Page 17 of Ogre, Ogre


  His Eye Queue curse provided him with the answer to a question any normal ogre would not even have thought of. Biythe was here in spirit, just as he had been inside the gourd in spirit. It was very hard to tell such spirit from reality, but each person knew his own reality and was not fooled. No doubt Biythe Spirit's real body remained in the gourd, in a trance-state; since the brassies spent much of their time as statues anyway, waiting for someone to come push their button, no one had noticed the difference. Or rather, they had noticed, and been alarmed because she remained a statue while they were animate. So they knew that her vital element, her soul, was elsewhere. Yes, it all made sense. Everything in Xanth made sense, once a person penetrated the seeming nonsense that masked it. Different things made different sorts of sense for different people.

  He would have to take the brass girl back. His curse not only forced intelligence on him, it forced un-ogrish moral awareness. At the moment he wasn't even certain that such awareness was a bad thing, inconvenient as it might be when there was mayhem to be wreaked.

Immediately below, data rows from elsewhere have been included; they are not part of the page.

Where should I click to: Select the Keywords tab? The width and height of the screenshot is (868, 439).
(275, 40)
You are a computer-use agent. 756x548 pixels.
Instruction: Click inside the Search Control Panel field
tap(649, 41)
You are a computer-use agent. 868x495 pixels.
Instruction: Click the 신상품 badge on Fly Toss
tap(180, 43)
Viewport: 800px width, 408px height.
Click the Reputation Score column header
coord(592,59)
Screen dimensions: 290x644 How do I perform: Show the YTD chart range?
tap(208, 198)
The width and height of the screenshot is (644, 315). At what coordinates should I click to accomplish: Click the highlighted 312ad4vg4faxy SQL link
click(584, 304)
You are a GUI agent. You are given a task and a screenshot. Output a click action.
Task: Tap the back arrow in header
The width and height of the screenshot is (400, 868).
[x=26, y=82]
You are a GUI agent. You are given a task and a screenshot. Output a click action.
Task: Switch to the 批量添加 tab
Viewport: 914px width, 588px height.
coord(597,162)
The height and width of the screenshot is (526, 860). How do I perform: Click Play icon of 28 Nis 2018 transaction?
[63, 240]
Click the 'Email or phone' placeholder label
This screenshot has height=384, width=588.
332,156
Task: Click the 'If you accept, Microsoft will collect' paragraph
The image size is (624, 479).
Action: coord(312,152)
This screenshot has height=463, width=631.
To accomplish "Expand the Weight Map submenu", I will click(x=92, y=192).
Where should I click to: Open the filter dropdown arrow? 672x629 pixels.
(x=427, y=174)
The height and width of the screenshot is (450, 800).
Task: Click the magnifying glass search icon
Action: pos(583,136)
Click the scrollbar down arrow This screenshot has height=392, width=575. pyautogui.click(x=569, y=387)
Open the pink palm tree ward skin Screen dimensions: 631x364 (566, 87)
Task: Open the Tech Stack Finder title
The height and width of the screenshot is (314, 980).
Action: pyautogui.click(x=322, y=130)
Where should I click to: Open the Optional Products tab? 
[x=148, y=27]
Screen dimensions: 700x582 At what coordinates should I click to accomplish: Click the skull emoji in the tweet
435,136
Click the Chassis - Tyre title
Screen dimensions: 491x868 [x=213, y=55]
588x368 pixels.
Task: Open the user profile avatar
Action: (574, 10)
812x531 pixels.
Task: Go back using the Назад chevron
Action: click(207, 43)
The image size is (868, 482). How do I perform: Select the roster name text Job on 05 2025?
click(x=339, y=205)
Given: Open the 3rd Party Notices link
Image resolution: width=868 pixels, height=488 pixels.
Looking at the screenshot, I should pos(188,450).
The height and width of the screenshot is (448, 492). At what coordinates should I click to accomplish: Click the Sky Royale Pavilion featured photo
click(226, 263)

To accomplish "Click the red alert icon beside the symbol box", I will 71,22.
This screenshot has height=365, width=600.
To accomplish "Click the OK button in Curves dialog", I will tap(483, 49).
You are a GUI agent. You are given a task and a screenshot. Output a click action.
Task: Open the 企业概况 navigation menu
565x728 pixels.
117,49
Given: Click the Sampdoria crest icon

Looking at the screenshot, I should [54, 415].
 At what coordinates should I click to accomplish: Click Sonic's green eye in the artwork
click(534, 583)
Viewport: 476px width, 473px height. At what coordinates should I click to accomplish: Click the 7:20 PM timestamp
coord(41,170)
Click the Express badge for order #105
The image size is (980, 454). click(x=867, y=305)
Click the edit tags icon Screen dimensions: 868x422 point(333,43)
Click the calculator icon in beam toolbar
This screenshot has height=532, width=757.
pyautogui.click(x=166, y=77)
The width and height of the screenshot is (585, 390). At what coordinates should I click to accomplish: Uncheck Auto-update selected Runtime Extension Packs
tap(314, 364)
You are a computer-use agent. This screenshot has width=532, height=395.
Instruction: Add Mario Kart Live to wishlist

  But the tree-chopping attack party was coming again. Smash oriented on the group as it galloped just beyond view. The villagers must have gotten reinforcements. The individuals were larger than basilisks--evidently Biythe had deposited the chickatrice safely elsewhere--but smaller than sphinxes. They were hoofed. In fact--

  "That's my brother!" Chem exclaimed. "Now I recognize his hoofbeat. But there's something with him--not a centaur."

  Smash braced himself for what could be a complicated situation. If some monster were riding herd on his friend Chet...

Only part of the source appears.